MARCO WAS NOT the first to travel what came to be
fifa 15 coins called the Silk Road; he had been preceded by generations of Mongols, Turks, Arabs, mercenaries, and monks. Nor was he the first Westerner to describe his adventures in Asia. Nearly a hundred years earlier, Benjamin of Tudela, a rabbi from Navarre, had much the same idea concerning his journey. Benjamin’s travels brought him into contact with local officials, colorful characters, and other merchants. His account described commercial conditions from Barcelona to Constantinople, Baghdad, and points east.
From his vantage point in Baghdad, Benjamin compiled a Book of Travels, covering the years 1160 to 1173. Collecting reliable information about Jews in Palestine, Thebes, Antioch, and Tyre and on Mount Parnassus, he took note of Jewish merchants, dyers,shipowners, peasants, and laborers. He remarked on practices of obscure Jewish sects and wrote an account of a Jewish pseudo- Messiah and mystic in Persia, David Alroy, who had burst into prominence shortly before Benjamin’s excursion.

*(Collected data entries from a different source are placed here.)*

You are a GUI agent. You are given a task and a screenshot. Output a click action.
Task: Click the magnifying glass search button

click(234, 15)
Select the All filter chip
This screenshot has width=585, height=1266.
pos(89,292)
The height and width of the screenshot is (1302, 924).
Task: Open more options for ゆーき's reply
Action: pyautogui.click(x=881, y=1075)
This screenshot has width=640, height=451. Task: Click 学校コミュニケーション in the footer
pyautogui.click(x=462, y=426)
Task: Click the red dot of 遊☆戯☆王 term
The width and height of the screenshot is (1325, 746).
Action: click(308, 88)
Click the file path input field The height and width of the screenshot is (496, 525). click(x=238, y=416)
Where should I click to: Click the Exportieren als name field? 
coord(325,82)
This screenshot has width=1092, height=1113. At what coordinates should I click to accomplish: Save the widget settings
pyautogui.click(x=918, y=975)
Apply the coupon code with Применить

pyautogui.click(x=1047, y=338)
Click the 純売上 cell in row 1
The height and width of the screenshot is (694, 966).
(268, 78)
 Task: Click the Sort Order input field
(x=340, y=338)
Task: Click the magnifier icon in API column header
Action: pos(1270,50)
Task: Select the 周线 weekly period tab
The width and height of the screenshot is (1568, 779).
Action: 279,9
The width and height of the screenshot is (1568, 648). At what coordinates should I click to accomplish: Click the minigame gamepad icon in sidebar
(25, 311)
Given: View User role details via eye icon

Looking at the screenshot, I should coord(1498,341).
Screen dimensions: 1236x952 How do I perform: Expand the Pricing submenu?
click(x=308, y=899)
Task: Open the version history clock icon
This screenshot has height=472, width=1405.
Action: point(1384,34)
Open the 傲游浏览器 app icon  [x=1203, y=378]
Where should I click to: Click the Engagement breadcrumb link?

In all, he included the names of 248 leaders of Jewish communities that he encountered throughout the Diaspora.
His curiosity led him to the cult of the Assassins—the same sect that would later alarm Marco Polo. “They fulfill whatever he commands them, whether it be a matter of life or death,” wrote Benjamin of their leader, in words that prefigure the Venetian’s account.
Unlike later merchants, Benjamin of Tudela did not penetrate deeply into Asia. After getting as far east as Baghdad, he returned home safely to Spain by way of Sicily. Nevertheless, he had seen much of the world. Despite his accomplishment, Benjamin of Tudela’s account, written with a collaborator in Hebrew, remained unknown in Europe, except among a handful of Jews. It was not published until 1543, and not translated into other tongues until the seventeenth century.